- Type: Smoothbore tank gun
- Place of origin: Turkey

Production history
- Designer: Mechanical and Chemical Industry Corporation (MKE)
- Manufacturer: Mechanical and Chemical Industry Corporation (MKE)

Specifications
- Mass: Gun barrel: 1,180 kg (2,600 lb) Total: 3,700 kg (8,200 lb)
- Length: 5.812 m (19.07 ft)
- Barrel length: 5,410 mm
- Rate of fire: 6 rds/min
- Effective firing range: APFSDS-T: 3,000 meters (3,300 yd) TANOK: 6,000 meters (6,600 yd)

= MKE 120 MM 44C =

The MKE 120 MM 44C is a 120 mm smoothbore tank gun manufactured by the Turkish state-controlled defense company Mechanical and Chemical Industry Corporation (MKE). It is primarily designed as a main armament upgrade for the M60 series of main battle tanks.

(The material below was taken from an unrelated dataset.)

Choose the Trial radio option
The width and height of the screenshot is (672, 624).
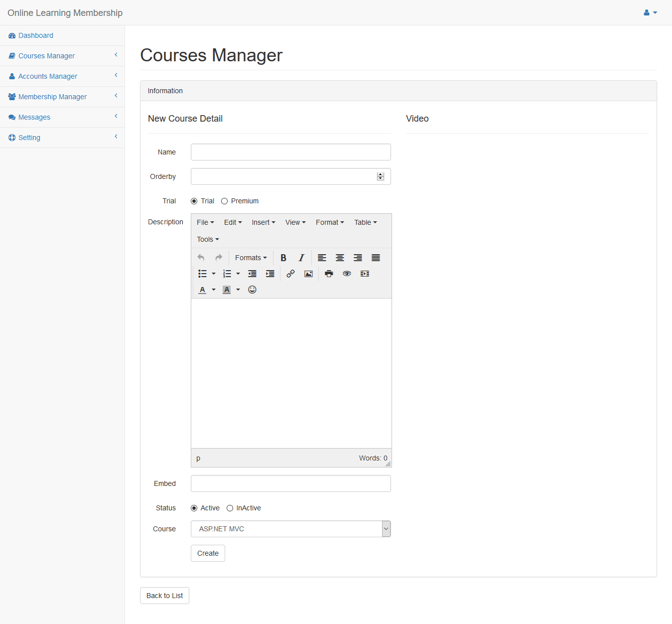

==Design and development==
The weapon system was developed to enhance the firepower of legacy M60 tanks, allowing them to engage modern armored threats effectively. The barrel is smoothbore and chrome-plated to reduce wear and extend service life. The design allows it to fit within the turret constraints of the M60 tank, which was originally designed for a smaller 105 mm gun. The system is designed to operate in extreme environmental conditions, ranging from −45 °C to +70 °C.

== Ammunition ==
The gun can fire various types of tank ammunitions including MKE made APFSDS-T, TPCSDS-T and training. The gun is also able to fire Roketsan made TANOK gun-launched 120 mm laser guided anti-tank missile with a range of 1–6 km.